** Data shown follows **

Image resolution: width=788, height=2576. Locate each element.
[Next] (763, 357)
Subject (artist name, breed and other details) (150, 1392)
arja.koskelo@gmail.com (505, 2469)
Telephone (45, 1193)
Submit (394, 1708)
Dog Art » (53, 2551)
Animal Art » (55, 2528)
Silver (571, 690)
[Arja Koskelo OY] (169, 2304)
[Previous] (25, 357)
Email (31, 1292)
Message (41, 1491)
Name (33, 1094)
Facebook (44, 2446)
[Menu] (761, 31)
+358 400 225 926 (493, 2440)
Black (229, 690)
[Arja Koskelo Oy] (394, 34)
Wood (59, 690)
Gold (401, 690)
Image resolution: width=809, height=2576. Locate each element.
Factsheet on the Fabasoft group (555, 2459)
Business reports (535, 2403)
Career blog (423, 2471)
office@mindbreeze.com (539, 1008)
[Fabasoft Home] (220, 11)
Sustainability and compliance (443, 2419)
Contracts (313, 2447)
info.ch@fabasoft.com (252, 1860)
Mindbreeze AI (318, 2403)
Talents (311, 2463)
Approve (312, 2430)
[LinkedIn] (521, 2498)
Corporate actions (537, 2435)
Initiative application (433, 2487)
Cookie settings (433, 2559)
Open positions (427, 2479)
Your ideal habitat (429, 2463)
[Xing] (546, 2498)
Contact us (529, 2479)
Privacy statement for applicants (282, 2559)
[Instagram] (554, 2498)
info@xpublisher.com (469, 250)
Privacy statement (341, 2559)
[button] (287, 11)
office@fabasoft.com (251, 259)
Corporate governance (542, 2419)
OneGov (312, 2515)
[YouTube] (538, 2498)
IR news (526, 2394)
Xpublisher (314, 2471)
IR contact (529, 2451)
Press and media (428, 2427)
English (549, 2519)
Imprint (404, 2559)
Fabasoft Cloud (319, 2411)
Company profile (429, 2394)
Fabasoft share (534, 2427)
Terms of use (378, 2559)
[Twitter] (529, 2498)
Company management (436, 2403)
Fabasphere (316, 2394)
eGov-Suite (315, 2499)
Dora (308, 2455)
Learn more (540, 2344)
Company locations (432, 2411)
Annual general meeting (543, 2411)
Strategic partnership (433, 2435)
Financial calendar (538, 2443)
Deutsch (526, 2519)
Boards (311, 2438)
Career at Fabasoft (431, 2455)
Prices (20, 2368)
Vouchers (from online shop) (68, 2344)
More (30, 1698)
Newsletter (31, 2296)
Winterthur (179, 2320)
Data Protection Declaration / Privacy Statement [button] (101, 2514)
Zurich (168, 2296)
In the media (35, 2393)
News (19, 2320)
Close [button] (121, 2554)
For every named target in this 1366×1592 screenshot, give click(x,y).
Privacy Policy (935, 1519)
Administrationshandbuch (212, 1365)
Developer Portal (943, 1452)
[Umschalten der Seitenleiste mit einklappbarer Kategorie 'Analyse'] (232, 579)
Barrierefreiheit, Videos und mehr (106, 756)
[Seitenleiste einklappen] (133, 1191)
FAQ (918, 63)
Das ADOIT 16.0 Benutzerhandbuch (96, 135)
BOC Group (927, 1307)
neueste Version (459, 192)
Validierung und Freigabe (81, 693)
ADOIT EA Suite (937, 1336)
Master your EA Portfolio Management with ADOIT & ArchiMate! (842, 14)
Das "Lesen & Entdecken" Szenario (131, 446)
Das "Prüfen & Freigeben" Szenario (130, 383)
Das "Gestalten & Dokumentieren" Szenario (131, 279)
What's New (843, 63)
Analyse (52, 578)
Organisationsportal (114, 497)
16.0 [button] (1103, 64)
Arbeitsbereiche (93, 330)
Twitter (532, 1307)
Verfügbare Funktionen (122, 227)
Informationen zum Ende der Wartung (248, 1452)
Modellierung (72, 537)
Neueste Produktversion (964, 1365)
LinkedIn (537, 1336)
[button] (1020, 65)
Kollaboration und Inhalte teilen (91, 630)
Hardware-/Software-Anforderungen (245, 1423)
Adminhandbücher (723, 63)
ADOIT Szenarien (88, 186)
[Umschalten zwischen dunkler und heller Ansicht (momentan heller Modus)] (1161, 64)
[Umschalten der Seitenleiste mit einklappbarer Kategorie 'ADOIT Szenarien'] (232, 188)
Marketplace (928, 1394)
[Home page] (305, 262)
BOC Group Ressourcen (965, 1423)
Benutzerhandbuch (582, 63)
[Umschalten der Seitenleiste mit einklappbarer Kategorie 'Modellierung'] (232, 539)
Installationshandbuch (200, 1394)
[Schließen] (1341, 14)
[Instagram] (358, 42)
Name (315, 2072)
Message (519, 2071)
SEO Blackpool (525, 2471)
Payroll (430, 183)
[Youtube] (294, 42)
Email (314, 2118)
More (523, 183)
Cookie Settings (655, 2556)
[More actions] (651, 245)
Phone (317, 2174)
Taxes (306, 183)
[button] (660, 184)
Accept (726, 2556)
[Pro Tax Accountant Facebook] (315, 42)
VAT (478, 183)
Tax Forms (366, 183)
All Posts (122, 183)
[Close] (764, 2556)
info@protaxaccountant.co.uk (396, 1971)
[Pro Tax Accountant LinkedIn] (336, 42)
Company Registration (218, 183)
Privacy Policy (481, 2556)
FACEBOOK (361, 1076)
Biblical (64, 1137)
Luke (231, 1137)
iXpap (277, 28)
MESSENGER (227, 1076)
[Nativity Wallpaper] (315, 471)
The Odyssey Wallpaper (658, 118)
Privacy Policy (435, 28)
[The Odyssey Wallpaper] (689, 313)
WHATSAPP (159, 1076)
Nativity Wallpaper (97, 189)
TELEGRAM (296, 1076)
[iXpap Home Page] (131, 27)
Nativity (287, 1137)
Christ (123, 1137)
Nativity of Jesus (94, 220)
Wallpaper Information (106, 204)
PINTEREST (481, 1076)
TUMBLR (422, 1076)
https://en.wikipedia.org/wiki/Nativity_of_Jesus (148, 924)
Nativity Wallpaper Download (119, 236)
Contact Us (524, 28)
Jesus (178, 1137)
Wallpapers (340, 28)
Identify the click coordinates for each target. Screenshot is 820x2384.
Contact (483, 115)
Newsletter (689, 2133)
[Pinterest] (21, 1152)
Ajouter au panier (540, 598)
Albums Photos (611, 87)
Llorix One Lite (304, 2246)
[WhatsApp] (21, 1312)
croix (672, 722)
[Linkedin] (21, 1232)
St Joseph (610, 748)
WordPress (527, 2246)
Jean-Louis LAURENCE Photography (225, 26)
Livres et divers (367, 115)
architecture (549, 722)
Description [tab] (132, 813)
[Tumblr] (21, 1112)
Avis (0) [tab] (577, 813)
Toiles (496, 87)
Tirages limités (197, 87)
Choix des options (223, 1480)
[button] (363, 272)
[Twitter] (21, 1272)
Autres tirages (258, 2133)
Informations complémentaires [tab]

** End of Data shown **

Your instructions:
Tell how many lines in the data include the string "Policy". Reply with the number and no other text.

Written response:
3